(Serves 4 – Recipe courtesy of Chef Blaine Wetzel, The Willows Inn)
I don’t know about you, but whenever I gaze upon flowers, I never think Mmmm, that sure looks tasty. Maybe there are a couple exceptions—squash blossoms come to mind, especially if they are stuffed with goat cheese fried. And I suppose pansies, dandelions, and violets add colorful pop to my otherwise monochromatic leaf salad. But in these cases, the flowers are merely a vessel or a garnish for the real food, adding fancy but little flavor.
At least, that is what I used to think of flowers before I had this dish from internationally acclaimed chef Blaine Wetzel at The Willows Inn on Lummi Island (Washington). During one dinner service, I had the privilege of sampling over twenty different dishes, most (like this one), simply but expertly prepared. But this little dish I felt best showcased Blaine’s culinary resourcefulness and creativity. And it is so pretty! The flavor is perfumed, thanks to the rosehip oil, and delightfully light. It is a charming little dish, meticulously composed; the kind of dish that brings a smile of surprise to every diner’s face.
This recipe uses the delicately flavored salmonberries and Nootka rose petals because they are both native to the Pacific Northwest. But experiment; try using berries and edible flower petals that are special to the wilds around your home.
(Note: Three of the ingredients—simple syrup, verjus, and rosehip oil—are relatively easy to make at home. To make simple syrup, heat equal parts water and granulated sugar until the sugar dissolves, then refrigerate; verjus is simply the juice from pressed, unripe wine grapes; and rosehip oil can be made by soaking dried rosehips in a small quantity of any neutral flavored cooking oil—grapeseed oil is an excellent choice—for a few days. However, most specialty food markets will have these ready for purchase.)
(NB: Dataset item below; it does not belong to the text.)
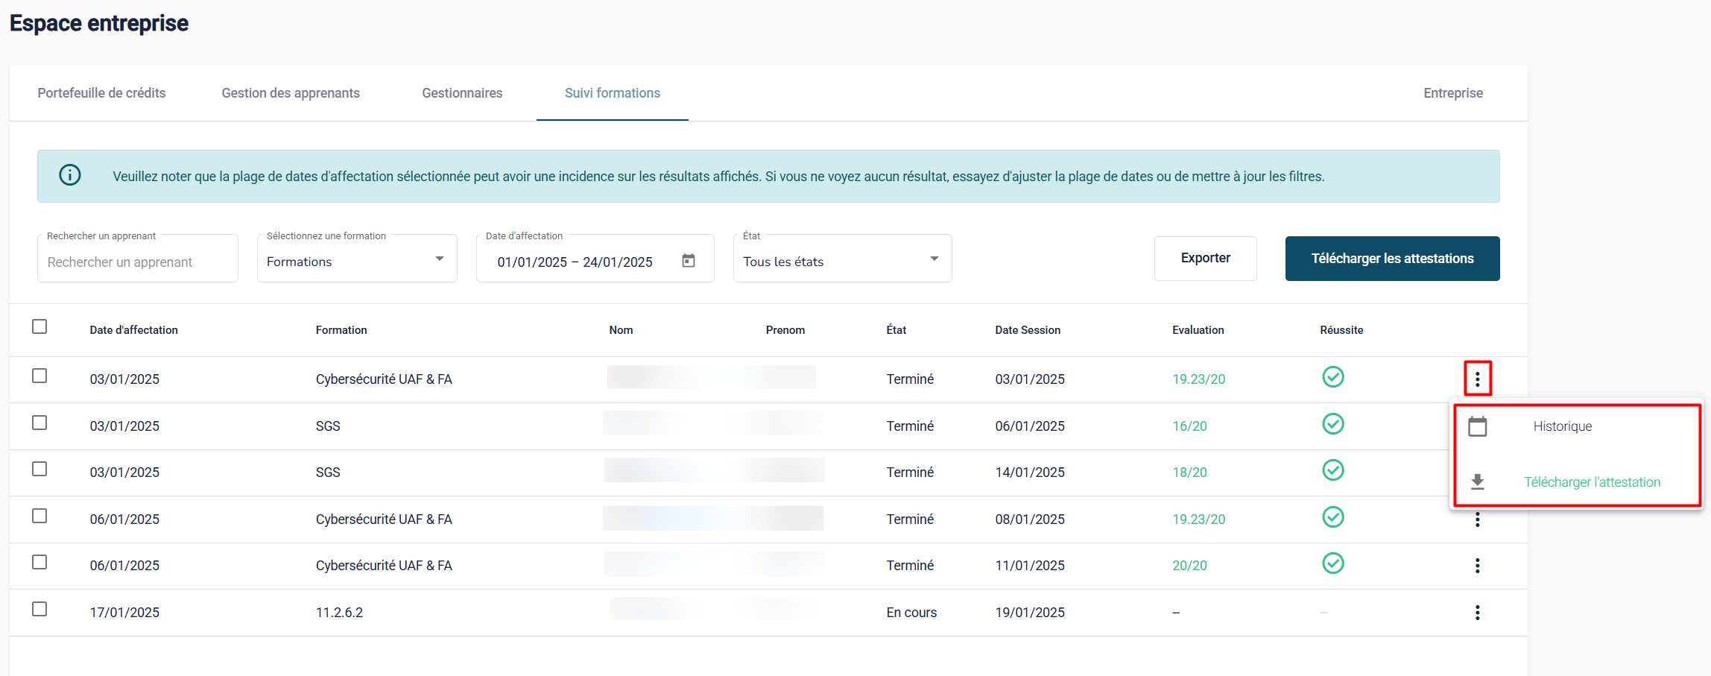Choose Télécharger l'attestation from the popup menu

tap(1592, 482)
6 ounces / 170 grams fresh salmonberries
32 perfect salmonberries
64 Nootka Rose petals
Dried rosehip-infused oil
Blend the 6 ounces of salmonberries on high until they are liquefied. Strain the juice through a super fine, flexible sieve, (such as a Superbag) and refrigerate for an hour. Gently pour the juice into a separate container, leaving any particles that have settled at the bottom of the first container. Season the juice with simple syrup and verjus.
Place four serving bowls in the freezer to chill. Arrange 8 salmonberries together in a circle at the bottom of each chilled serving bowl. Spoon in a tablespoon of salmonberry juice and arrange 16 rose petals on top of and against the berries. Drizzle with rosehip-infused oil and serve immediately.